What is being asked -> Reproduce exactly, from the data that follows, the line with "The width and", the line with "Given: Click the", and every line that lies between them.

Data provided ->
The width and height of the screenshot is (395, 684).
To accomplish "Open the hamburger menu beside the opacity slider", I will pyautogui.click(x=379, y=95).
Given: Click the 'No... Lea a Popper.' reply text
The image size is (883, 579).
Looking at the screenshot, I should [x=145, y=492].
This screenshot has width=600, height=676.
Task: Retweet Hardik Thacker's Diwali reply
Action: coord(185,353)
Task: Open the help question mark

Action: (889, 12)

--

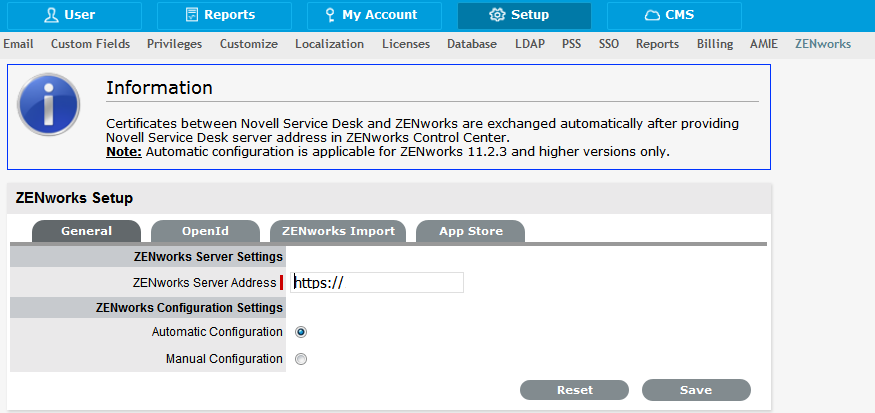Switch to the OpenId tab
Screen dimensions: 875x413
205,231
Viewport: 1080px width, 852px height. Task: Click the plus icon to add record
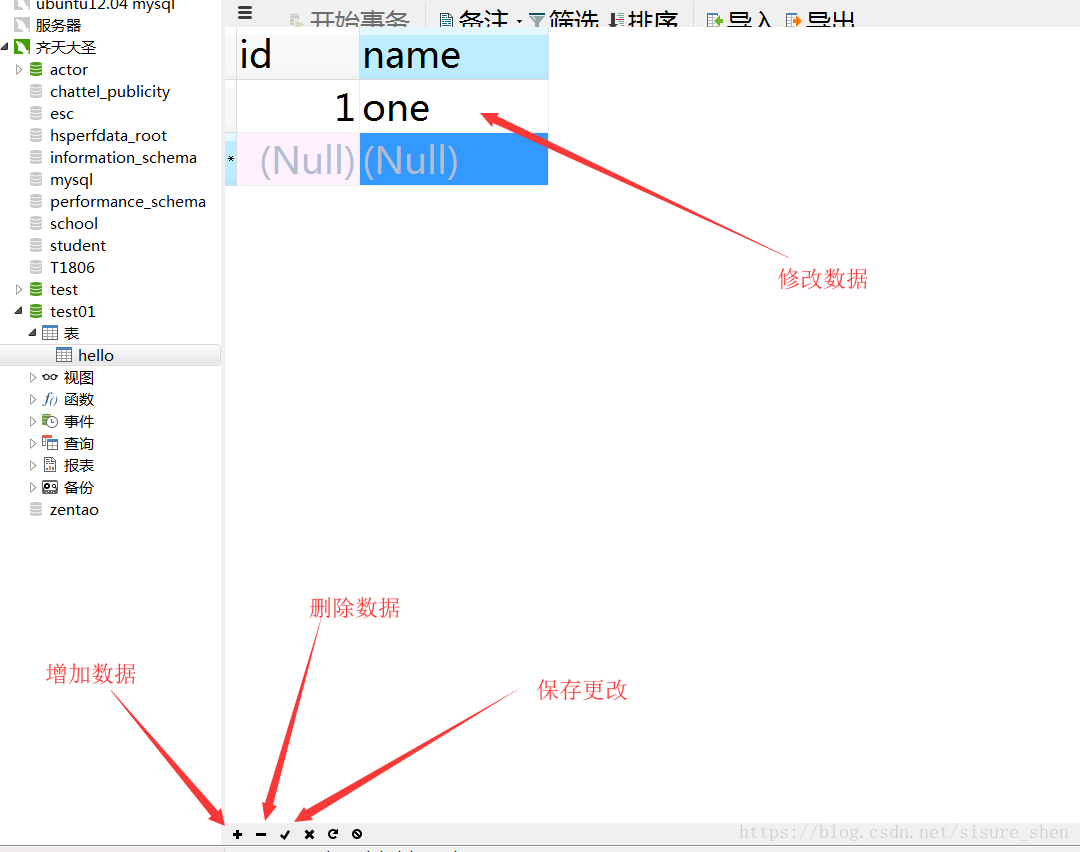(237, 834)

Answer section ->
The width and height of the screenshot is (395, 684).
To accomplish "Open the hamburger menu beside the opacity slider", I will pyautogui.click(x=379, y=95).
Given: Click the 'No... Lea a Popper.' reply text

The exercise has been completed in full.